# C-50



## C50 (Feb 8, 2004)

Here's an old pic of my C-50 -- it now has the 2003 Campy Record carbon cranks and cerailleurs, plus some BTP 15gram cages....


----------



## SPINDAWG (Aug 24, 2003)

*I've seen this bike posted everywhere!*

I first seen it in the Campy Only gallery, the Bike Forum and another place and it's owner is always listed as another name and the picture of the bike is in the same setting too.Will the real owner please step forward. Don't get me wrong it's a nice steed,but there's something fishy about this bike.


----------



## C50 (Feb 8, 2004)

*It's me*

Sorry for the confusion. It's me == Terry Dawson in Glendale, AZ (suburb of Phoenix), which is how Eric listed it on CampyOnly . 

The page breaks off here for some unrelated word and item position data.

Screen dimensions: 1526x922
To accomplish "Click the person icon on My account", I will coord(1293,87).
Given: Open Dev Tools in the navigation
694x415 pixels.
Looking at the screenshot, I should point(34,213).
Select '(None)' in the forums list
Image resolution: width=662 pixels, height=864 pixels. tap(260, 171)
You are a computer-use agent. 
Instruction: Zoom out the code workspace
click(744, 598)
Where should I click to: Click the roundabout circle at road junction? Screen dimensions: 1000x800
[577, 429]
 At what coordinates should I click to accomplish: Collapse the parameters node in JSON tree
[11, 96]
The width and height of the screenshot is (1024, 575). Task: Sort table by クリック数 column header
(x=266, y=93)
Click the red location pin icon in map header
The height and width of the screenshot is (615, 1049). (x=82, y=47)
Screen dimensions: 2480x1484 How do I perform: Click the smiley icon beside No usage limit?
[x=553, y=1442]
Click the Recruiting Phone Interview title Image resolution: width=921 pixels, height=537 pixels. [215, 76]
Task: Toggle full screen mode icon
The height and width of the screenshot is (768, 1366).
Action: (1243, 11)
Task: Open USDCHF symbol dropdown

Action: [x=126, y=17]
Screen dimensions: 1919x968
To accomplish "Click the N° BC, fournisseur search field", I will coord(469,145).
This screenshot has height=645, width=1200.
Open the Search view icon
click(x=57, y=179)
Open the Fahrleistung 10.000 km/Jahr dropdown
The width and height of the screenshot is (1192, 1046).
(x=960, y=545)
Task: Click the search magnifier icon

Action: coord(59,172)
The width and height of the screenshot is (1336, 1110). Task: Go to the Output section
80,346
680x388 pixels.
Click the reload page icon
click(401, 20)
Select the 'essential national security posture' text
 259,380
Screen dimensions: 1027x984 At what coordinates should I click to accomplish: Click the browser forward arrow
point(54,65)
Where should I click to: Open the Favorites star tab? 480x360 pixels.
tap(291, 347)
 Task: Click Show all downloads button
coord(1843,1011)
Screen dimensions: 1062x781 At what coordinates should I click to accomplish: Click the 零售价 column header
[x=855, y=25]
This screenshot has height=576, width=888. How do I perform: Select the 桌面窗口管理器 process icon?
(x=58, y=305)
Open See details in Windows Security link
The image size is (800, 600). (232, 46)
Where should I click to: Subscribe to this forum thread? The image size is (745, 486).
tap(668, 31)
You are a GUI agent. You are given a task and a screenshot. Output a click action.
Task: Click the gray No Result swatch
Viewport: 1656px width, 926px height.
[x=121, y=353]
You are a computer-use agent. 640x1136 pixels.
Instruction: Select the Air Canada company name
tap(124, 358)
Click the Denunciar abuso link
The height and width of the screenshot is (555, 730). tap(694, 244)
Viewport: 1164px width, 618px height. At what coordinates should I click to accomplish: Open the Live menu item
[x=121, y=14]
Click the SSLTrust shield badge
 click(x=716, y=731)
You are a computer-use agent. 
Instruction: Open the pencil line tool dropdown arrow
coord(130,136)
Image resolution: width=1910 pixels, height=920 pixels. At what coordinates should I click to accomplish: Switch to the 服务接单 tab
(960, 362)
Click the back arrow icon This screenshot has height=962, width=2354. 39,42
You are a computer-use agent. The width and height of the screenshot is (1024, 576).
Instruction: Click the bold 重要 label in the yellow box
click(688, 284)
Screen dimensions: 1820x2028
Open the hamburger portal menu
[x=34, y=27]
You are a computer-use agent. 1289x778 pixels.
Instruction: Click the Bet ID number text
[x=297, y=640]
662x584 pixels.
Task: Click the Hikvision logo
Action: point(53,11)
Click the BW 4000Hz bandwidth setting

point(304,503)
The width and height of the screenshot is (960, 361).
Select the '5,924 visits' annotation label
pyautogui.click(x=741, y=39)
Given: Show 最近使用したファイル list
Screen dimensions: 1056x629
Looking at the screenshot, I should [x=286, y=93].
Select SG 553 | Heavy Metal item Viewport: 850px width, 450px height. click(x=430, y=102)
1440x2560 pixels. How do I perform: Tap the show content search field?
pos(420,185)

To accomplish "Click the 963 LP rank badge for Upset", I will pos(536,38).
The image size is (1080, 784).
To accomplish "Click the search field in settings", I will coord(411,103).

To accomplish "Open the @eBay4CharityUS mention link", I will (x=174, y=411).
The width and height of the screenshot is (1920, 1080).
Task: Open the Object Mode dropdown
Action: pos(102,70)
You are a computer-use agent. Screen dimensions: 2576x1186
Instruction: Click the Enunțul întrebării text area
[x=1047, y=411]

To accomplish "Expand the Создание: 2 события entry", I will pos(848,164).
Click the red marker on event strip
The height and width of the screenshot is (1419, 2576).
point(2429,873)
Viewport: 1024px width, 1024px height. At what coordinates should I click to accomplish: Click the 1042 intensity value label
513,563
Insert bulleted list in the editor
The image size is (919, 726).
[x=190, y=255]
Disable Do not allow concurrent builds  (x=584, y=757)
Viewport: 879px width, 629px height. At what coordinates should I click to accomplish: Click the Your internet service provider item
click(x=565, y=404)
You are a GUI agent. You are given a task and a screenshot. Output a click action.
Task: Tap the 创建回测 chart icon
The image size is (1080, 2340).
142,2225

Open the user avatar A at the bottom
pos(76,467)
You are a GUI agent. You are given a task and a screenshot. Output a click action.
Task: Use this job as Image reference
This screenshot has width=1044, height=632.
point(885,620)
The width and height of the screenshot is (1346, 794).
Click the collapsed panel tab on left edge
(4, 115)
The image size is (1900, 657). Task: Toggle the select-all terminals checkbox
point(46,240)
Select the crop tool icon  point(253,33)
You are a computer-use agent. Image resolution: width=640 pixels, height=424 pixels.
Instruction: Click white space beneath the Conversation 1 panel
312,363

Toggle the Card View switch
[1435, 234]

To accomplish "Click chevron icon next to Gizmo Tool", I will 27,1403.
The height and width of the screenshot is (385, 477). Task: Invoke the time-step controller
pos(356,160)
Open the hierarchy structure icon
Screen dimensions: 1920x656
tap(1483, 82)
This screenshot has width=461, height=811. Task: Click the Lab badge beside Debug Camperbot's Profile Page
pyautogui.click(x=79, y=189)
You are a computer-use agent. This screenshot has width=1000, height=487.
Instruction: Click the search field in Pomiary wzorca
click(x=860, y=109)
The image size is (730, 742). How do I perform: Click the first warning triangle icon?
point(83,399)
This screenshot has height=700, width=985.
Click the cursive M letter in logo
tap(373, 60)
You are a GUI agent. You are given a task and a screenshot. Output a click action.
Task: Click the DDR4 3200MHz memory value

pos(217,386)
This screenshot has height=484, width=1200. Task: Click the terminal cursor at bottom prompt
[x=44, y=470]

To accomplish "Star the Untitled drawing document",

My screen hame is Bititanio on a bouple of other forums (one of my other Conago's), but when I tried to register here under that name, it didn't work, so I went to C50..........

I'll post some new pic's with the new carbon goodies soon.


----------



## Aaron Kent (Jul 22, 2003)

*C50*

Wow, very nice color. The Ram Bar is the special edition one, right? I'm new here, just stumbled on this forum. I'm thinking people here might be friendlier than those who comment on the pictures in the gallery. At least here we commonly like Colango.


----------



## C50 (Feb 8, 2004)

*Like?*

Like? My girlfriend would use terms like love, adore, worship..... she said when we met with Ernesto and Alessandro this fall that it was like an audience with the Pope..... Of course, she then gushed about how she loves her Dream !!!!

Terry D.


----------